Almanya’da radyoloji ve nükleer tıp alanında çift doktoraya sahip, “ameliyatsız tedavi yöntemleri” üzerine ödüllü Prof. Dr. Hüdayi Korkusuz, Afyonkarahisar Sıhhat Bilimleri Üniversitesinde (AFSÜ) misyona başlayarak ülkesine hizmet etmenin gururunu yaşıyor.
Afyonkarahisarlı gurbetçi ailenin 4 çocuğundan biri olan 46 yaşındaki Korkusuz, doğduğu Almanya’da ailesinin de dayanağıyla kendisini daima geliştirmeye çalıştı.
Radyoloji ve nükleer tıp alanında çift doktora yapan Prof. Dr. Korkusuz, 50’den fazla makalesinin yanı sıra, 2017’de Frankfurt’ta Yabancılar Meclisi tarafından “başarı ödülü”ne layık görüldü.
Almanya’da, kimi uygun ve makus huylu tümörlere yönelik gerçekleştirdiği ameliyatsız tedavilerle ünlenen, projeleri 2012’de “En yeterli Alman projesi” olarak tanıtılan Korkusuz, 1 Ocak’ta AFSÜ’de Radyoloji ve Nükleer Tıp Ana Bilim Kolu’nda öğretim üyesi olarak misyona başladı.
“Türkiye’de tıp projesi yapmak için bütün imkanlar sıhhat çalışanlarının emrinde”
Atatürk Meslek Yüksekokulu’ndaki öğrencilere “tıbbi görüntüleme” dersi veren Prof. Dr.
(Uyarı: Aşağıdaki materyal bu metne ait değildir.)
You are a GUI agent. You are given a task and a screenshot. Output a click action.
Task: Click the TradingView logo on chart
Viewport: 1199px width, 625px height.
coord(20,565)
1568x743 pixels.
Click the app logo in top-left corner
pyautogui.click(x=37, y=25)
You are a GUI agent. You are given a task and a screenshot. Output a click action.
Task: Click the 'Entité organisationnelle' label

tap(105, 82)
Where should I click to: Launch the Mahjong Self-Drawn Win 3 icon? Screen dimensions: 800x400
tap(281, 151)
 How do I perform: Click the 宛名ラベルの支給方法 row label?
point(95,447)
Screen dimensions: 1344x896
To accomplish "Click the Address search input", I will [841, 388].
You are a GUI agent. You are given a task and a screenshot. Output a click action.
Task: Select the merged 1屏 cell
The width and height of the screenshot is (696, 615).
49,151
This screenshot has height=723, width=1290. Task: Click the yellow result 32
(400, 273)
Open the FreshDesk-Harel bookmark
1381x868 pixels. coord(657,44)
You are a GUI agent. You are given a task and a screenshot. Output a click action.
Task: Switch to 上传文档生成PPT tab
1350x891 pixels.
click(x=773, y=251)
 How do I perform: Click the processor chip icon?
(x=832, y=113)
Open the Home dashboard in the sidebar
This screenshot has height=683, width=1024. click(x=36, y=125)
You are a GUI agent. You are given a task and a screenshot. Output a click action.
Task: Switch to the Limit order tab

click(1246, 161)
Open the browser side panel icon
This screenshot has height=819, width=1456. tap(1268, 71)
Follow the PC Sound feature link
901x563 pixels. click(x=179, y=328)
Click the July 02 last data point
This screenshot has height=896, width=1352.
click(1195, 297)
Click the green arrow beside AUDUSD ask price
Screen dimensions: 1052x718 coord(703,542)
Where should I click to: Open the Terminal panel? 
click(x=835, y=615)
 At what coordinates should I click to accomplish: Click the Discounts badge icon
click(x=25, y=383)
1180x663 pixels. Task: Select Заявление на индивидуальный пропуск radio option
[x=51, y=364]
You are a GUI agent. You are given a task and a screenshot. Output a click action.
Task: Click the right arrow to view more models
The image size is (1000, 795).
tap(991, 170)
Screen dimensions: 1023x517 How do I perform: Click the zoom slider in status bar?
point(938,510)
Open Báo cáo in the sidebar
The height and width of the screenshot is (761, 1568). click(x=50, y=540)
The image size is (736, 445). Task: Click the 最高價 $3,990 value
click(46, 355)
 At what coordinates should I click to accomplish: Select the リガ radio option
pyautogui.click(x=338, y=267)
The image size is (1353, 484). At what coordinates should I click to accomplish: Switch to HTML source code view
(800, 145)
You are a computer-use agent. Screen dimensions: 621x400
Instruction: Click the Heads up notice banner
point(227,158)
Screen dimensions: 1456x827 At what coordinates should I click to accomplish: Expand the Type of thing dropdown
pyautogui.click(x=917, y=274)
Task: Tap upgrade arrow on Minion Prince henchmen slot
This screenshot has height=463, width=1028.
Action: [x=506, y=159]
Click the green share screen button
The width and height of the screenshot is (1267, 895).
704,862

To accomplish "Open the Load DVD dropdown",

Korkusuz, AA muhabirine, her vakit milliyetçi bir niyete sahip olduğunu söyledi.
Kovid-19 salgınında sıhhat alanında güç günler geçirildiğini aktaran Korkusuz, “Bazı meslektaşlarım hayat standartlarının daha düzgün olabileceği niyetiyle öteki ülkelere gitmeyi tercih edebiliyor. Hatta bu arkadaşların birçok genç ve bekar. Biraz da genç meslektaşlarım mezun olduktan sonra yeni yerler görmek isteyebiliyor. Yurt dışında çalışmayı tercih eden meslektaşlarımızın kararlarına hürmet duyuyorum.” diye konuştu.
Korkusuz, kendisinin ise yurt dışında çalışmak isteyen meslektaşlarının tam aksisi istikametinde bir niyete sahip olduğunu lisana getirdi.
Şu anda sıhhat alanında Türkiye’ye dönülmesi ve yatırım yapılması görüşünde olduğunu belirten Korkusuz, “Türkiye’de tıp alanında proje yapmak için bütün imkanlar sıhhat çalışanlarının buyruğunda.” dedi.
“Ülkemizdeki herkese yararlı olabilmeyi hedefliyorum”
Prof. Dr. Hüdayi Korkusuz, Türkiye’de sıhhat alanındaki gayelerine ait şunları kaydetti:
“Bütün dünyada ve ülkemizde gereksiz guatr, göğüs, prostat ve karaciğer ameliyatları oluyor. Benim hedefim ve maksadım gereksiz ameliyatları önlemek. Bu süreçler için de çağdaş medikal aygıtlar üretmeyi, Türkiye’deki tabiplere ders vermeyi, ülkemizdeki herkese yararlı olabilmeyi hedefliyorum. Bana üniversite tarafından gereken takviye veriliyor. Elimizde medikal aygıt üretmek için patentler mevcut. Bu alanda kullanılacak aygıtları da Türkiye’de üretmek istiyoruz. Zira ülkemiz eski aygıtları büyük paralarla yurt dışından ithal ediyor ancak bu gereksiz. Ülkemizde bu aygıtları üretmek için her şeyimiz mevcut. Gereken kuralların oluşturulması durumunda bu medikal aygıtları 6 ayda üretebiliriz. Bir yıl içinde de Türkiye’deki bütün hastanelere dağıtımını yapabiliriz. İki yıl içerisinde de Türkiye’deki gereksiz ameliyat sayısını önemli oranda azaltırız.”